====== Entries shown ======

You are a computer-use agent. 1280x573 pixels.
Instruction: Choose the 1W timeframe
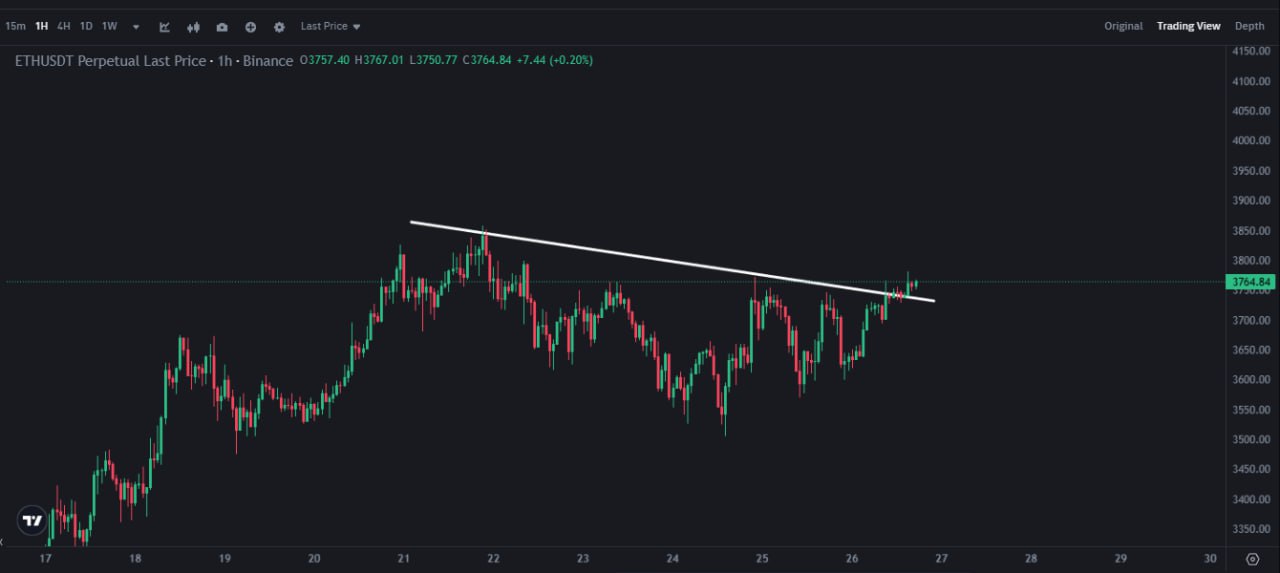[110, 26]
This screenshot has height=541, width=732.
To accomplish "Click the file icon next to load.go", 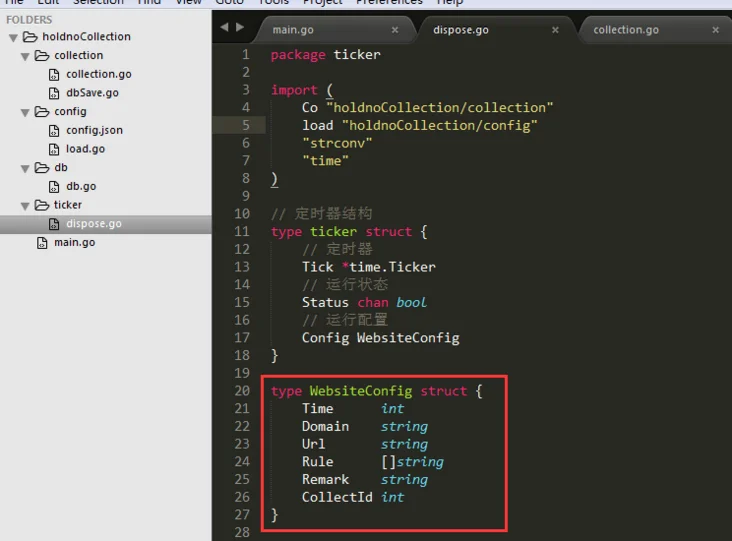I will 56,149.
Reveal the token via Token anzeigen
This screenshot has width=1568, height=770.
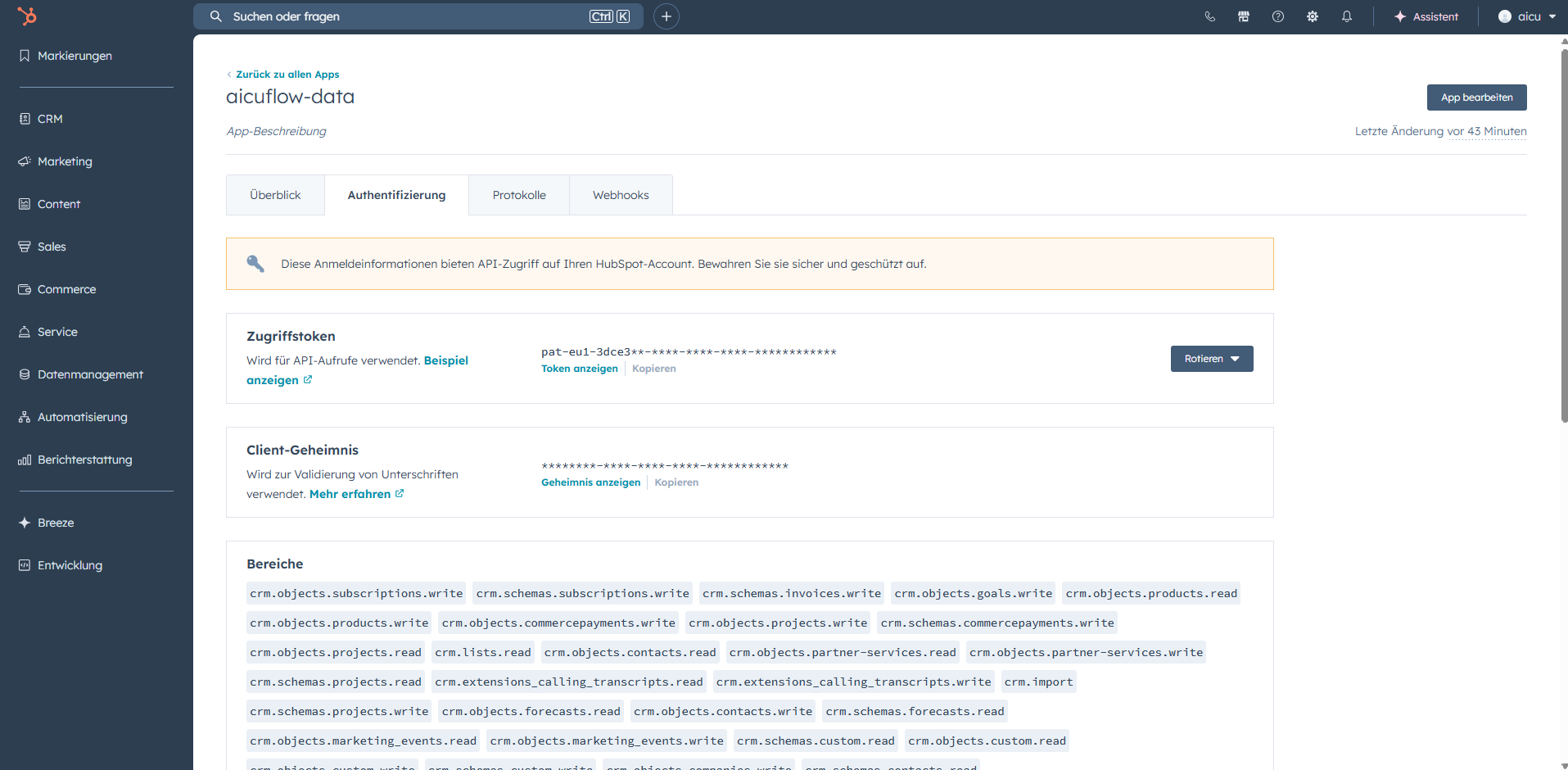pyautogui.click(x=580, y=369)
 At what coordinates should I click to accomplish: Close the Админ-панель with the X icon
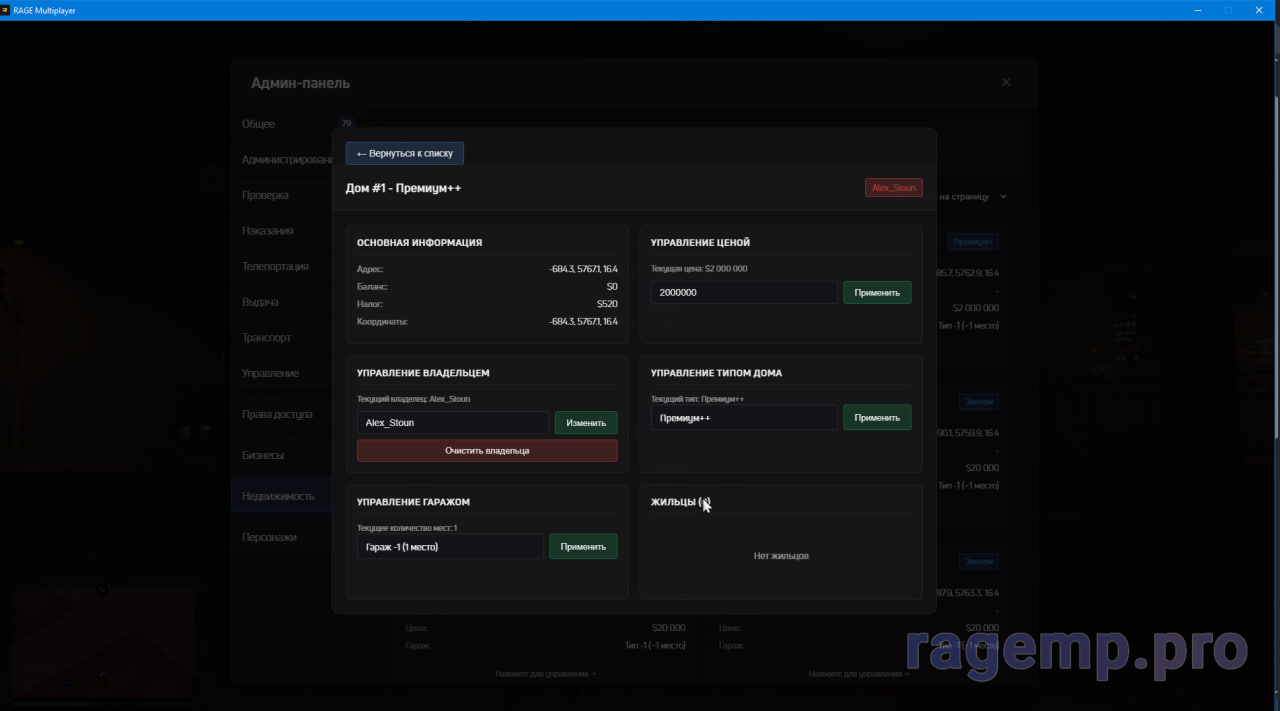click(x=1006, y=82)
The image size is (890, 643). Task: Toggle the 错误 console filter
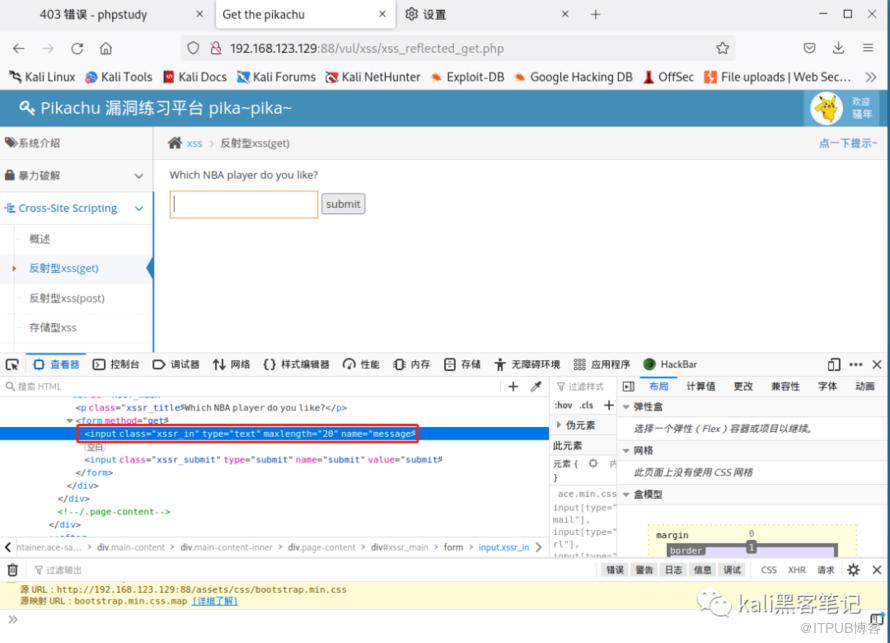click(614, 570)
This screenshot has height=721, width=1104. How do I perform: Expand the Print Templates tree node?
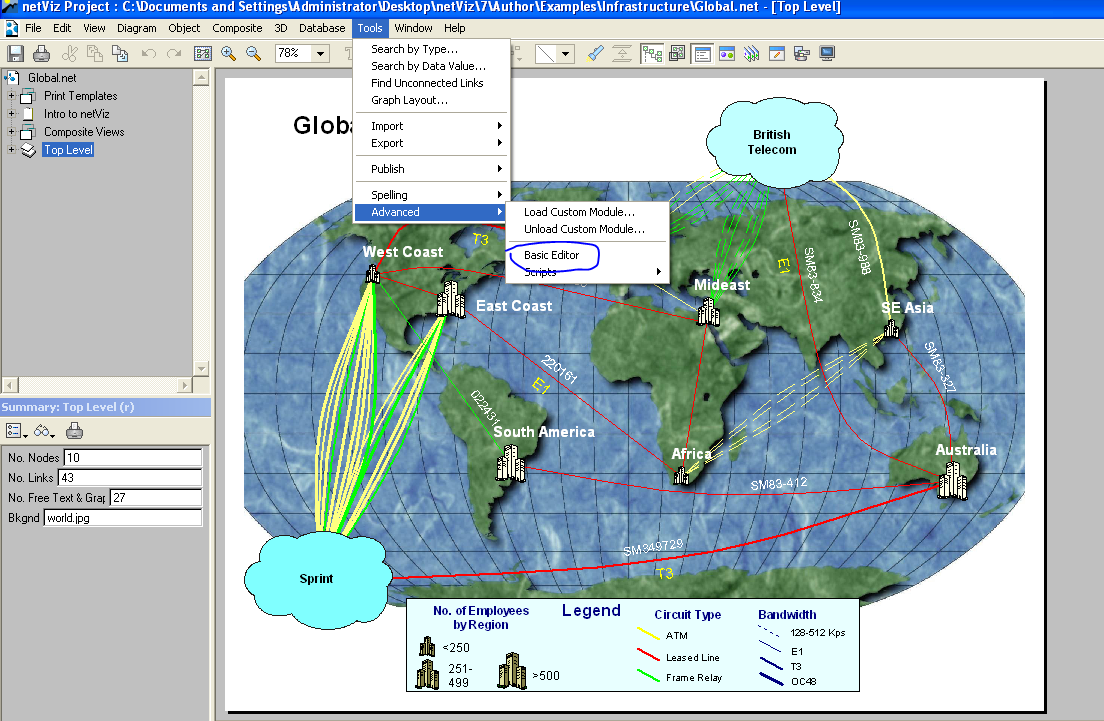[11, 96]
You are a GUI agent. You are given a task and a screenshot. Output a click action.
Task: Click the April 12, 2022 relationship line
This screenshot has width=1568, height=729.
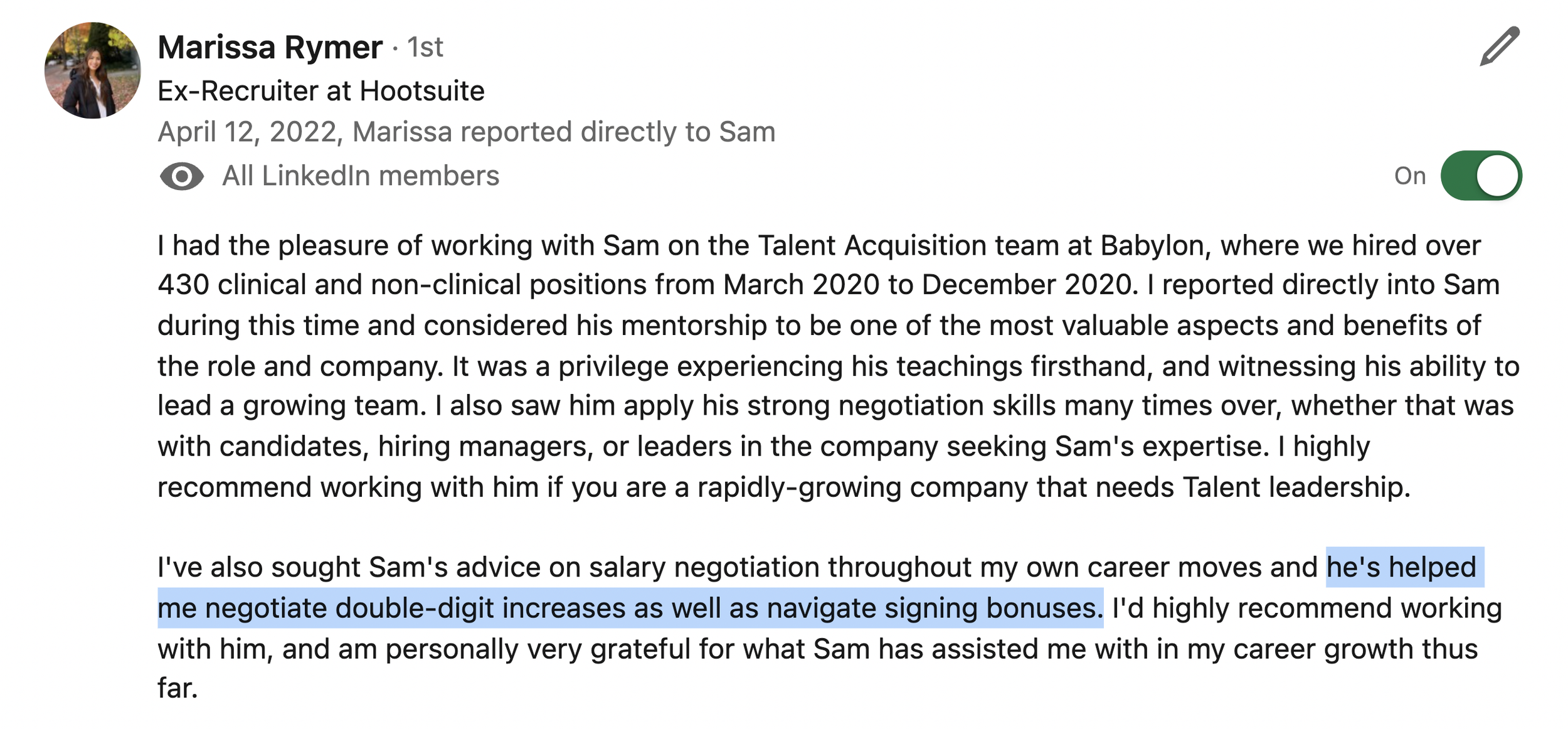467,132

======

> **Brief**
Nothing but the lines from the one holding "Task: Click the" through the final line of the records above belongs in the answer, each retyped exactly; omit the pictures.

> **Response area**
Task: Click the April 12, 2022 relationship line
This screenshot has width=1568, height=729.
467,132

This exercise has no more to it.